Ich hatte diese Gitarre mit .013er-Thomastik-Flatwounds bezogen, und entdeckte eine Japan-Archtop der Oberklasse: Die angenehme Sattelbreite von 43mm und die sehr gute Saitenlage ermöglichten eine wunderbare Bespielbarkeit.
Absolut ausgewogen über das gesamte Griffbrett, ohne Deadspots oder andere Auffälligkeiten klang diese Jazz-Gitarre einfach nur großartig und war für Fans von Wes Montgomery, George Benson & Co., bei begrenzten finanziellen Mitteln, eine echte Entdeckung. Vor zehn Jahren bekam man dieses Instrument noch für unter 1500 Euro, heute werden um die 2500 Euro verlangt, für ähnliche Ibanez-Modelle meist noch mehr.
(Bild: Lothar Trampert)
GRECO LAG-100N
Und noch eine wunderbare Greco-L-5-Kopie: Diese LAG-100N wurde Ende der 1980er-Jahre, vermutlich 1989, gebaut und ist eine wirklich sehr gelungene Gibson-Interpretation, Made in Japan by FujiGen. Leider sind solche großartigen Greco-Archtops kaum mal im EU-Raum zu entdecken, und wenn man sie dann selbst aus Japan oder Großbritannien importiert, erhöhen Transportkosten, Zollgebühren und die Einfuhr-Umsatzsteuer den Kaufpreis meist noch mal um ein knappes Drittel. Was sich aber lohnen kann, denn diese Instrumente sind ihr Geld wert: Tolle Hölzer, sehr saubere Verarbeitung, technisch und klanglich absolute Oberklasse.

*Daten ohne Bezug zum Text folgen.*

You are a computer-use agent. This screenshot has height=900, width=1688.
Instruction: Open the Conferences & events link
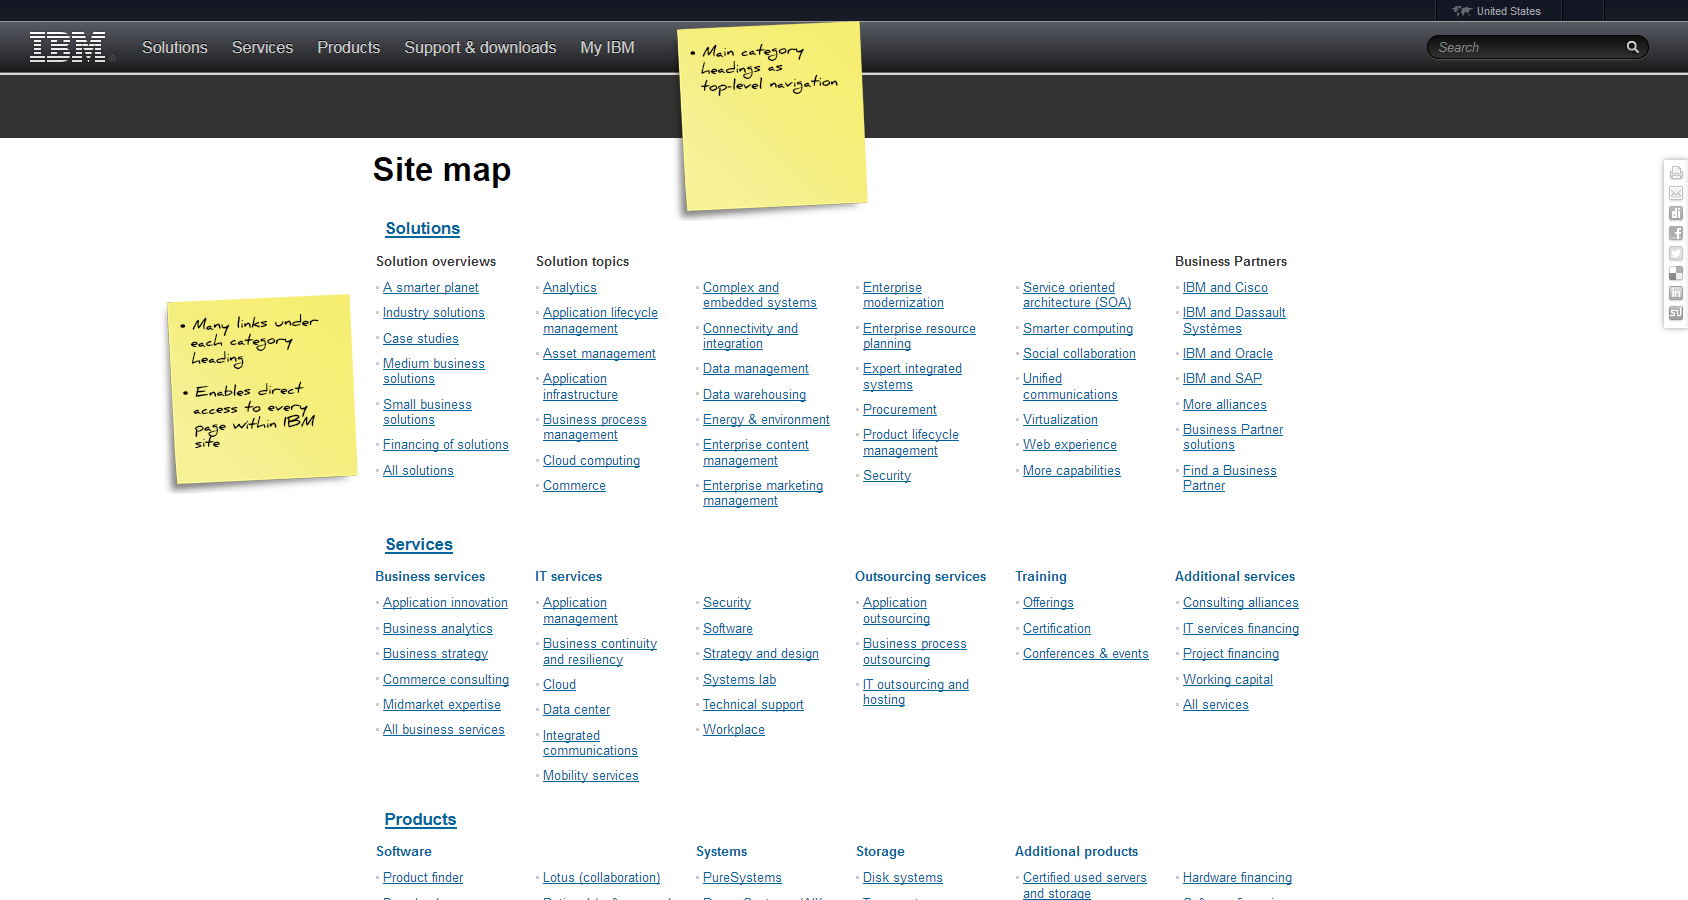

Auch die Tonabnehmer dieses Modells sind – entgegen mancher Vorbehalte – absolut in Ordnung, denn sie bringen diesen warmen, aber auch leicht obertönig schmatzenden klassischen Sound rüber, den Fans von Wes Montgomery, Jim Hall, Eric Gale und/oder George Benson so schätzen. Diesen Ton muss das Instrument an sich, also die am Holz schwingende Saite, aber erst mal akustisch liefern, was hier der Fall ist. Und das, obwohl die Decke aus laminierten Hölzern besteht, wie bei Gibsons ES-175, und nicht, wie bei den teueren Gibson-Originalen, aus massiver Fichte.
Die LAG-100 klingt und schwingt wunderbar, die Bespielbarkeit ist extrem gut, tolle Saitenlage und warmer, voller, prägnanter Ton – so wie eine Jazz-Gitarre klingen soll. Meines Wissens nach tauchte im 1990er-Katalog mit der LAG-100 zum letzten Mal eine Greco-Kopie mit Open-Book-Kopfplatte und anderen Gibson-Erkennungsmalen auf. Ende einer Ära!
(erschienen in Gitarre & Bass 02/2023)
Ich hatte ab 1984 eine Hondo, die ihr sehr ähnlich sah.